Dozens more Va. cops join overtime lawsuit
About 25 additional officers have joined a class-action lawsuit for back overtime pay from the Hampton Police Division, bringing the total to 130 officers
By Peter Dujardin
HAMPTON, Va. — About 25 additional officers have joined a class-action lawsuit for back overtime pay from the Hampton Police Division, bringing the total to 130 officers, the lawyer spearheading the suit said on Wednesday.
Harris Butler, with the Richmond firm of Butler Royals, said he's been filing daily notices with U.S. District Court in Newport News with the names and signatures of new officers wanting to "opt-in" to the case as plaintiffs.
There were 105 police officers named in the original lawsuit filed last week. The new total means nearly half of the force's 277 sworn officers are now suing the city.
"We want everybody who's interested in participating to participate," Butler said.
If the court certifies the case as a class-action case, a court-approved letter would be sent out to "everyone who qualifies to join the case," Butler said, which might trigger additional officers joining the suit.
Though the claim is focused mainly on back overtime for the past three years, Butler is attempting to get the court to grant a special exemption to go back even further.
Higher-ranking officers who don't get overtime are less likely to qualify for a claim, though they could file a claim based on overtime worked in the past.

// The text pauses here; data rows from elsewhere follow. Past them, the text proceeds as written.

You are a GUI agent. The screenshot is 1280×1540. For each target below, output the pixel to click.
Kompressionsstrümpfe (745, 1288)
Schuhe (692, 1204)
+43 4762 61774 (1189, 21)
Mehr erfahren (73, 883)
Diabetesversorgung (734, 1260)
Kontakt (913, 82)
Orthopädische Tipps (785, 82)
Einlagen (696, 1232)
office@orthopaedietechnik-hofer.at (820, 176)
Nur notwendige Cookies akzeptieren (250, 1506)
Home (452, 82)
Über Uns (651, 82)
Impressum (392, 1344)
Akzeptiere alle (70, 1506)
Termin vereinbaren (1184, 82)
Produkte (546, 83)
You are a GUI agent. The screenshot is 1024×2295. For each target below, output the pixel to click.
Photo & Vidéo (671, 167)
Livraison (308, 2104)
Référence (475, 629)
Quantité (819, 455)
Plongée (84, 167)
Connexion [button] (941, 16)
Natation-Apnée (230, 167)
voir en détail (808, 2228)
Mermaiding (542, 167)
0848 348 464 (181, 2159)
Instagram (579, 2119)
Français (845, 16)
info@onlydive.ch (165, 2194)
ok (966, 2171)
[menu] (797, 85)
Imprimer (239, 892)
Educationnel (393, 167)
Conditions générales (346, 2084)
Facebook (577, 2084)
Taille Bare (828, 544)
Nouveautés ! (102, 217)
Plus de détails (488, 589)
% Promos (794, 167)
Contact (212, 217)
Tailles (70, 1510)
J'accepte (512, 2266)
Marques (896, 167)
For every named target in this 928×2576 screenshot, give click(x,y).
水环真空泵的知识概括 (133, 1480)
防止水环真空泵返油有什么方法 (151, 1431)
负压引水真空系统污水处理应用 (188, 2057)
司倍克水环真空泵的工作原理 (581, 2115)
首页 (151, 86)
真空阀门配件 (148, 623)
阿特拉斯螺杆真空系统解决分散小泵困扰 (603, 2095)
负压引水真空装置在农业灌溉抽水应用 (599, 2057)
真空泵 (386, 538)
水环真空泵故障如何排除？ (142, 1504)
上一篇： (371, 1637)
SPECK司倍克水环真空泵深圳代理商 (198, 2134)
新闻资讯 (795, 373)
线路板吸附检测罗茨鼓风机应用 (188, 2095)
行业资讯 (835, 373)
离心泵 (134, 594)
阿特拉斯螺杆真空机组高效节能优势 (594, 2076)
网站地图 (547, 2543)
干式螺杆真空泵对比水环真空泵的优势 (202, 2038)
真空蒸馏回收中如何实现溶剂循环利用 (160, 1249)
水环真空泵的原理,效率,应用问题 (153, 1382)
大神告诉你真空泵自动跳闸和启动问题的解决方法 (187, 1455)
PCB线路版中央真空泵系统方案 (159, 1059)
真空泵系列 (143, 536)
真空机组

Though the claim generally includes those below the rank of lieutenant, at least one lieutenant has joined the suit based on past overtime when he was at a lower rank.
Also, officers no longer with the police division can qualify for a claim if they worked overtime during their time with the police force, Butler said.
Butler said that officers who don't join the lawsuit "are completely at the city's mercy" in terms of whether they will get any payout.
"It's possible that the city will agree to pay everybody irrespective of whether they're in the suit or not," Butler said. "But I suspect that anything the city offers will be less than what their ultimate court exposure would be."
In Richmond, Butler said, the city "tried to lowball the guys" who didn't join the initial 600-officer suit. That led Butler to file a second suit on behalf of about 200 officers who didn't sue the first time. "Most cities have to be compelled" to pay the officers their due, he said.
Butler said that a claim typically goes back two years from the filing for a normal claim and three years for a "willful" violation, plus any violations that occur after the claim is filed.
The suit asserts that the Hampton Police Division has failed to follow state and federal labor law regarding overtime pay. The plaintiffs contend the city acted "willfully" or "recklessly" in denying them the overtime they should have received for time they worked.
The suit asks the city to pay twice the unpaid overtime. No dollar amount is listed in the suit, but Butler said the damages are in the millions of dollars.
The claims in the suit are widely varied — including that the Hampton Police Division forced workers to take time off instead of overtime; didn't pay hours for many hours spent working "off the clock"; routinely paid patrol officers for only eight hours when 8.5 hours were worked; and didn't pay at the overtime rate for certain hours that should have been paid as overtime under a 2005 state law.
City officials have declined to comment on the case, with City Manager Mary Bunting saying the city will wait to comment until a U.S. Department of Labor investigation is complete. The city recently asked the agency to look into its pay practices.